◆ Source text:
Nothing big, nothing fancy--it is what realtors euphemistically describe as "cozy"--but I'm 42 years old, and humble as it may be, it's going to be the first house I've ever owned. No more landlord. Woo hooo!

So I'm a late bloomer.

Also: I got home late, and was browsing the usual sites, and saw this over on Wil Wheaton's blog. Now, what you have to understand is, everybody and their damn brother may have a blog these days, but there was a time, back in the distant past, maybe two or three years ago, when nobody had ever really heard of blogs--myself included--and this site owes its very existence to the fact that I followed some link from Fark one day and found myself at Wil Wheaton's blog, and the little light bulb went off over my head and I thought, ah ha! what a great format, that's where all those extra ideas that never make it into cartoons can go! The right wingers owned the political blogsophere in those days, and this may come as a shock to the more self-centered among them, but I'd never heard of any of them--and I'm a guy who spends maybe a little too much time online. At any rate, Wil has a book he self-published awhile back, and now he's got a real publisher, and it looks like he blames me for the whole thing. It's funny--words have power. You never know how the things you type on your keyboard are actually going to affect people. I suspect Wil would have put this stuff out whether or not I provided the encouragement he mentions, but if I did play some small part, helping him to recognize his own talent, well, it's not the worst thing I've ever done.

--------------------

March 10, 2004

Thursday

I'll be out of the office (and offline) all day.

From Pandagon
We need to sell national health care not as a nice thing or a moral responsibility, we need to sell it as a way to keep America's businesses competitive. Dean was almost right when he compared us to all those other countries who grant their citizens health care. But he framed it as a morally enlightened policy and tried to shame us into providing it. Kerry needs to compare us to those other countries, and countries with no worker rights or standards, and explain how it is a business imperative.

One way to do it is to make national health care a piece rather than a policy. Put out a major package called "The American Advantage" or something similarly patriotic. The package should have 3 main components:

Incentives for businesses to stay in America and hire here. Unveil a logo that businesses who make X amount of goods stateside and treat their workers well can put on their products. Make sure Americans know about it and they can decide who they wish to support. Roll out tax breaks for businesses who move back to America and create jobs here.

◆ Jobs:
A. In the blog excerpt, from which site did the writer follow a link before landing on Wil Wheaton's blog?
B. Reproduce word for word the stretch of the blog excerpt from "From Pandagon" through "a business imperative.".

◆ Source excerpt:

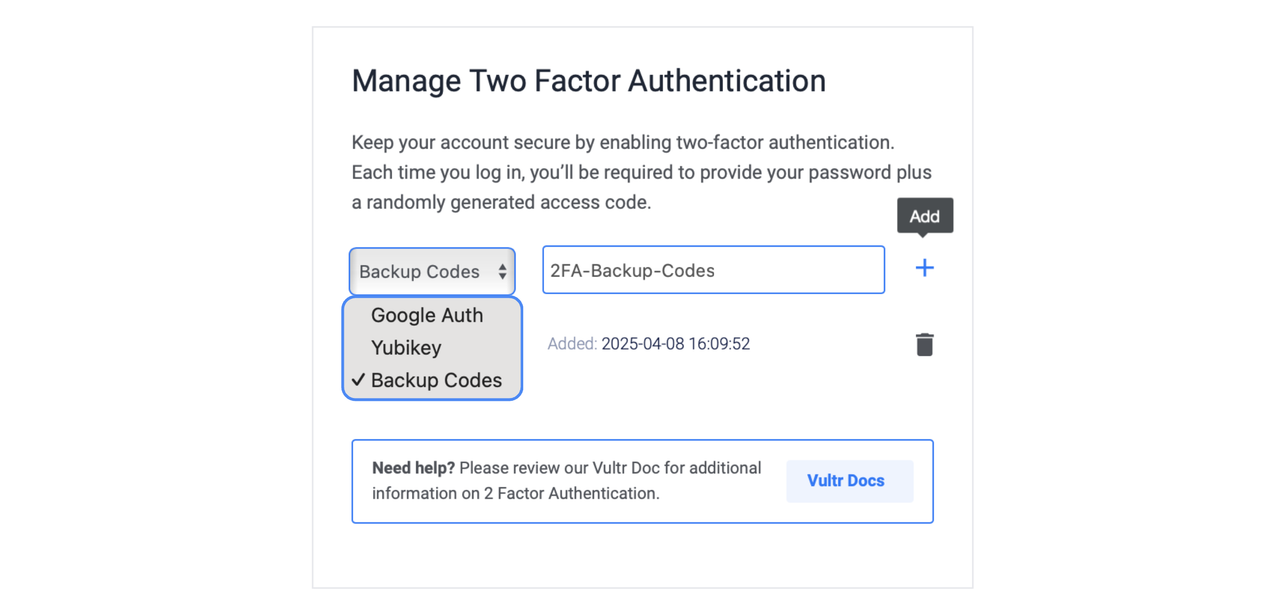Choose the checked Backup Codes option
Screen dimensions: 1280x606
(436, 380)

◆ Solution set:
A. Fark

B.
From Pandagon
We need to sell national health care not as a nice thing or a moral responsibility, we need to sell it as a way to keep America's businesses competitive. Dean was almost right when he compared us to all those other countries who grant their citizens health care. But he framed it as a morally enlightened policy and tried to shame us into providing it. Kerry needs to compare us to those other countries, and countries with no worker rights or standards, and explain how it is a business imperative.